Although Keysar said the exact reason for this discrepancy is unknown, she said it’s something that needs further study.
However, while 54 percent is a high rate, Keysar said that because survey was finished in April and March 2014, before the summer conflict in Gaza, might be even more significant.
“After [the conflict] there’s more and more flares and anti-Semitism and anti-Israel sentiments, so I think that the timing makes it very alarming,” she said.
Sorokin, however, said he believes, while the war increased anti-Jewish views in some places, the timing prevented it from affecting university campuses as much as it could have.
“The fact we were off campus when the war happened strongly dampened the effect the war had,” Sorokin said. “I was expecting to come back to campus, start the academic year, and have to face significant challenges from anti-Israel demonstrators, and it didn’t happen. There was next to nothing once the fall semester got away.”
Sorokin estimates around 600 students, or around 2 to 3 percent of the population at the UI, is Jewish, which is about average for the state as well as the nation.
In the survey, 29 percent of all respondents said anti-Semitism came from other students versus 10 percent from clubs or societies and 4 percent from campus administration.
Sorokin said he believes most campus anti-Semitism comes from a place of ignorance rather than hatred.
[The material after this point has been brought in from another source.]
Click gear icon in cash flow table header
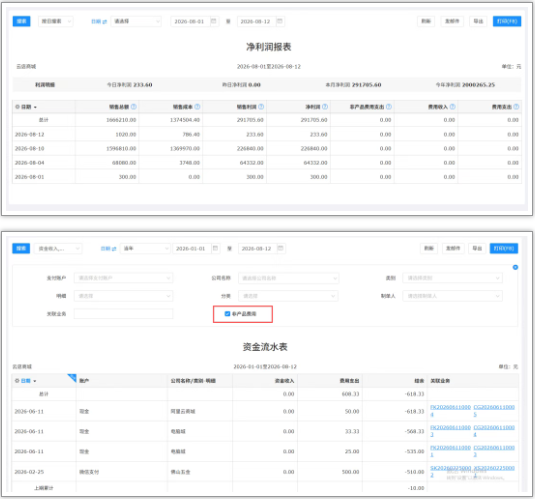 point(17,381)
Often, he said, students will tell him about conversations they had in which other students began to make offensive questions or comments, or “microaggressions.”
Sorokin related to a conversation he had a few days ago with a student, in which he said the student told him, “Your people control the banks and the media.”
“That is straight anti-Semitism,” Sorokin said. “But I don’t think the student considered himself an anti-Semitic or blamed Jews for all the evils in the world.”
Quentin Hill, senior at the UI who is Jewish, and former member of the Hillel Student Executive Board, said he was in New York during the 2014 Gaza-Israel conflict, and said while passing a protest he had insults thrown at him including “Jewish dogs.”
On campus, he said, he feels both evangelical Christian and pro-Gaza demonstrations have displayed anti-Semitic sentiments.
Beyond anti-Semitic protests and accusations of being a “Christ-killer,” Hill said, like Sorokin, the quick, almost unnoticeable comments are what he sees the most from students.
“You have to look closely to find them; it’s easy for those things to pass by and you to not realize what just happened, and I think that happens most often with people just being ignorant of Judaism,” Hill said.